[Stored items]
==*==

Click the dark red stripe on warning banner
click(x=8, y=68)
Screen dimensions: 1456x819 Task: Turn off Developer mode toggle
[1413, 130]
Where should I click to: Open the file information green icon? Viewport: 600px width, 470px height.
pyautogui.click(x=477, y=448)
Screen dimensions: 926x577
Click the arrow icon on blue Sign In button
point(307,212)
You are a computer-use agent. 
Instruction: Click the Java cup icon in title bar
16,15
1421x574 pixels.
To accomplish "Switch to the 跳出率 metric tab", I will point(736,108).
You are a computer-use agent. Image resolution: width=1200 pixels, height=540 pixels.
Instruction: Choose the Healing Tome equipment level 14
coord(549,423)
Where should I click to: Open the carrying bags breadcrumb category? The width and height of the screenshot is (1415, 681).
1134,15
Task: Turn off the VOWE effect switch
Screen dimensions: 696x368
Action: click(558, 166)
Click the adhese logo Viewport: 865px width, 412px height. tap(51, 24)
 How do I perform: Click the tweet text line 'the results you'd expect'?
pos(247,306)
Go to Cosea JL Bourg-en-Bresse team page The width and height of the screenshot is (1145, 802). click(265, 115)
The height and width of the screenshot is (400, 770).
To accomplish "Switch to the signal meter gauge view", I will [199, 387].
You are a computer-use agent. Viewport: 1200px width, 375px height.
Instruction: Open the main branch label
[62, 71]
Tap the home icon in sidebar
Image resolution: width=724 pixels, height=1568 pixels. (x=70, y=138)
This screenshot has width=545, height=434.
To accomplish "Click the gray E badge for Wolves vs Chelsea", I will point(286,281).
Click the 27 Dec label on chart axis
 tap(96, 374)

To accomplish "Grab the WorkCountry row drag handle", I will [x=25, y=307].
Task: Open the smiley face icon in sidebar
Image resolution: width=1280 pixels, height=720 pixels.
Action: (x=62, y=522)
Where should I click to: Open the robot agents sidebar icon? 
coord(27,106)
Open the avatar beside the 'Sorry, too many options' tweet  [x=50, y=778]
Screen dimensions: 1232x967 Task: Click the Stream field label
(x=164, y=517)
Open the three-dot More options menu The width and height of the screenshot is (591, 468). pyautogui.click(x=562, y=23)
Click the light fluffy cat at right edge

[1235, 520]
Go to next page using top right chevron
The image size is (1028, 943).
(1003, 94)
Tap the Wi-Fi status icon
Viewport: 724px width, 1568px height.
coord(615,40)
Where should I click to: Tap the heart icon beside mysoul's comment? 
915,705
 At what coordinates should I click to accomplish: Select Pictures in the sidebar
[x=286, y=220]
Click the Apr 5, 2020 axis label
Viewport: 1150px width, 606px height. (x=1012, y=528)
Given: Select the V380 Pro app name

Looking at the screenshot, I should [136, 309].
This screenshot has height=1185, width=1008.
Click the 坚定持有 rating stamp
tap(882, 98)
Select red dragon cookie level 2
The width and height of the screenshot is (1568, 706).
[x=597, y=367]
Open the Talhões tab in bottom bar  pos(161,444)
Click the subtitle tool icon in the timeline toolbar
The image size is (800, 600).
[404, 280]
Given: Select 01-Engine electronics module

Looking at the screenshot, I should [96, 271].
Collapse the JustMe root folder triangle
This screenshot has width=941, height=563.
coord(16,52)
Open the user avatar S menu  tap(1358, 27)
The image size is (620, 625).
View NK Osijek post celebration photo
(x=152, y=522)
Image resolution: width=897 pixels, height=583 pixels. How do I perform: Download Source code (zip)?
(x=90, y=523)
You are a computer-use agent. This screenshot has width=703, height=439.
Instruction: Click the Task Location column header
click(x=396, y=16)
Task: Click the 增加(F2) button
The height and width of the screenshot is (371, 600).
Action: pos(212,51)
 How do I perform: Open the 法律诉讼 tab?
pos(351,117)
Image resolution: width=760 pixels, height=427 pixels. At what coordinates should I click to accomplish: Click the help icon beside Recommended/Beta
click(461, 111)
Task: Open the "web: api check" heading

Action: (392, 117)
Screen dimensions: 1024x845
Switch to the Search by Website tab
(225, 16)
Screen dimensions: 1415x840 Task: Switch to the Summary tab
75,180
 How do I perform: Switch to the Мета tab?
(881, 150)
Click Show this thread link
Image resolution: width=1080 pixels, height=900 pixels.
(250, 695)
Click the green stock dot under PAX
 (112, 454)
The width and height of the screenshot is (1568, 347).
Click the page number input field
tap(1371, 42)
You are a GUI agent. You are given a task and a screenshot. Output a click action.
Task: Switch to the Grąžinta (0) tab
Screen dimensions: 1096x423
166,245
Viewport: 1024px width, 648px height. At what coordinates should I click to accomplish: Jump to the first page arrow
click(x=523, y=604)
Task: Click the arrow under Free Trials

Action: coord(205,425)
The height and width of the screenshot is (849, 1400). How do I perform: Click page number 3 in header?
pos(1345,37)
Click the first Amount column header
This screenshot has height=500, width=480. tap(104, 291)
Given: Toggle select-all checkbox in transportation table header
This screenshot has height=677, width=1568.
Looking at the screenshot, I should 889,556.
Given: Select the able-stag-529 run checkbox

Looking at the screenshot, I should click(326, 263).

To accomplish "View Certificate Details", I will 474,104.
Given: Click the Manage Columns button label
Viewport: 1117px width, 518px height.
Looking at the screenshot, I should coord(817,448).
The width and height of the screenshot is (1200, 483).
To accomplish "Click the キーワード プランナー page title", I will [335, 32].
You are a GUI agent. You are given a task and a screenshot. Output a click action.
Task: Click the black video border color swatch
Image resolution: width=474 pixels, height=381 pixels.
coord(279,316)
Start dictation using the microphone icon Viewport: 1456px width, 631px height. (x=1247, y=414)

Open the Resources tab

==*==

Your task is to restate every record word for word.

Click the dark red stripe on warning banner
click(x=8, y=68)
Screen dimensions: 1456x819 Task: Turn off Developer mode toggle
[1413, 130]
Where should I click to: Open the file information green icon? Viewport: 600px width, 470px height.
pyautogui.click(x=477, y=448)
Screen dimensions: 926x577
Click the arrow icon on blue Sign In button
point(307,212)
You are a computer-use agent. 
Instruction: Click the Java cup icon in title bar
16,15
1421x574 pixels.
To accomplish "Switch to the 跳出率 metric tab", I will point(736,108).
You are a computer-use agent. Image resolution: width=1200 pixels, height=540 pixels.
Instruction: Choose the Healing Tome equipment level 14
coord(549,423)
Where should I click to: Open the carrying bags breadcrumb category? The width and height of the screenshot is (1415, 681).
1134,15
Task: Turn off the VOWE effect switch
Screen dimensions: 696x368
Action: click(558, 166)
Click the adhese logo Viewport: 865px width, 412px height. tap(51, 24)
 How do I perform: Click the tweet text line 'the results you'd expect'?
pos(247,306)
Go to Cosea JL Bourg-en-Bresse team page The width and height of the screenshot is (1145, 802). click(265, 115)
The height and width of the screenshot is (400, 770).
To accomplish "Switch to the signal meter gauge view", I will [199, 387].
You are a computer-use agent. Viewport: 1200px width, 375px height.
Instruction: Open the main branch label
[62, 71]
Tap the home icon in sidebar
Image resolution: width=724 pixels, height=1568 pixels. (x=70, y=138)
This screenshot has width=545, height=434.
To accomplish "Click the gray E badge for Wolves vs Chelsea", I will point(286,281).
Click the 27 Dec label on chart axis
 tap(96, 374)

To accomplish "Grab the WorkCountry row drag handle", I will [x=25, y=307].
Task: Open the smiley face icon in sidebar
Image resolution: width=1280 pixels, height=720 pixels.
Action: (x=62, y=522)
Where should I click to: Open the robot agents sidebar icon? 
coord(27,106)
Open the avatar beside the 'Sorry, too many options' tweet  [x=50, y=778]
Screen dimensions: 1232x967 Task: Click the Stream field label
(x=164, y=517)
Open the three-dot More options menu The width and height of the screenshot is (591, 468). pyautogui.click(x=562, y=23)
Click the light fluffy cat at right edge

[1235, 520]
Go to next page using top right chevron
The image size is (1028, 943).
(1003, 94)
Tap the Wi-Fi status icon
Viewport: 724px width, 1568px height.
coord(615,40)
Where should I click to: Tap the heart icon beside mysoul's comment? 
915,705
 At what coordinates should I click to accomplish: Select Pictures in the sidebar
[x=286, y=220]
Click the Apr 5, 2020 axis label
Viewport: 1150px width, 606px height. (x=1012, y=528)
Given: Select the V380 Pro app name

Looking at the screenshot, I should [136, 309].
This screenshot has height=1185, width=1008.
Click the 坚定持有 rating stamp
tap(882, 98)
Select red dragon cookie level 2
The width and height of the screenshot is (1568, 706).
[x=597, y=367]
Open the Talhões tab in bottom bar  pos(161,444)
Click the subtitle tool icon in the timeline toolbar
The image size is (800, 600).
[404, 280]
Given: Select 01-Engine electronics module

Looking at the screenshot, I should [96, 271].
Collapse the JustMe root folder triangle
This screenshot has width=941, height=563.
coord(16,52)
Open the user avatar S menu  tap(1358, 27)
The image size is (620, 625).
View NK Osijek post celebration photo
(x=152, y=522)
Image resolution: width=897 pixels, height=583 pixels. How do I perform: Download Source code (zip)?
(x=90, y=523)
You are a computer-use agent. This screenshot has width=703, height=439.
Instruction: Click the Task Location column header
click(x=396, y=16)
Task: Click the 增加(F2) button
The height and width of the screenshot is (371, 600).
Action: pos(212,51)
 How do I perform: Open the 法律诉讼 tab?
pos(351,117)
Image resolution: width=760 pixels, height=427 pixels. At what coordinates should I click to accomplish: Click the help icon beside Recommended/Beta
click(461, 111)
Task: Open the "web: api check" heading

Action: (392, 117)
Screen dimensions: 1024x845
Switch to the Search by Website tab
(225, 16)
Screen dimensions: 1415x840 Task: Switch to the Summary tab
75,180
 How do I perform: Switch to the Мета tab?
(881, 150)
Click Show this thread link
Image resolution: width=1080 pixels, height=900 pixels.
(250, 695)
Click the green stock dot under PAX
 (112, 454)
The width and height of the screenshot is (1568, 347).
Click the page number input field
tap(1371, 42)
You are a GUI agent. You are given a task and a screenshot. Output a click action.
Task: Switch to the Grąžinta (0) tab
Screen dimensions: 1096x423
166,245
Viewport: 1024px width, 648px height. At what coordinates should I click to accomplish: Jump to the first page arrow
click(x=523, y=604)
Task: Click the arrow under Free Trials

Action: coord(205,425)
The height and width of the screenshot is (849, 1400). How do I perform: Click page number 3 in header?
pos(1345,37)
Click the first Amount column header
This screenshot has height=500, width=480. tap(104, 291)
Given: Toggle select-all checkbox in transportation table header
This screenshot has height=677, width=1568.
Looking at the screenshot, I should 889,556.
Given: Select the able-stag-529 run checkbox

Looking at the screenshot, I should click(326, 263).

To accomplish "View Certificate Details", I will 474,104.
Given: Click the Manage Columns button label
Viewport: 1117px width, 518px height.
Looking at the screenshot, I should coord(817,448).
The width and height of the screenshot is (1200, 483).
To accomplish "Click the キーワード プランナー page title", I will [335, 32].
You are a GUI agent. You are given a task and a screenshot. Output a click action.
Task: Click the black video border color swatch
Image resolution: width=474 pixels, height=381 pixels.
coord(279,316)
Start dictation using the microphone icon Viewport: 1456px width, 631px height. (x=1247, y=414)

Open the Resources tab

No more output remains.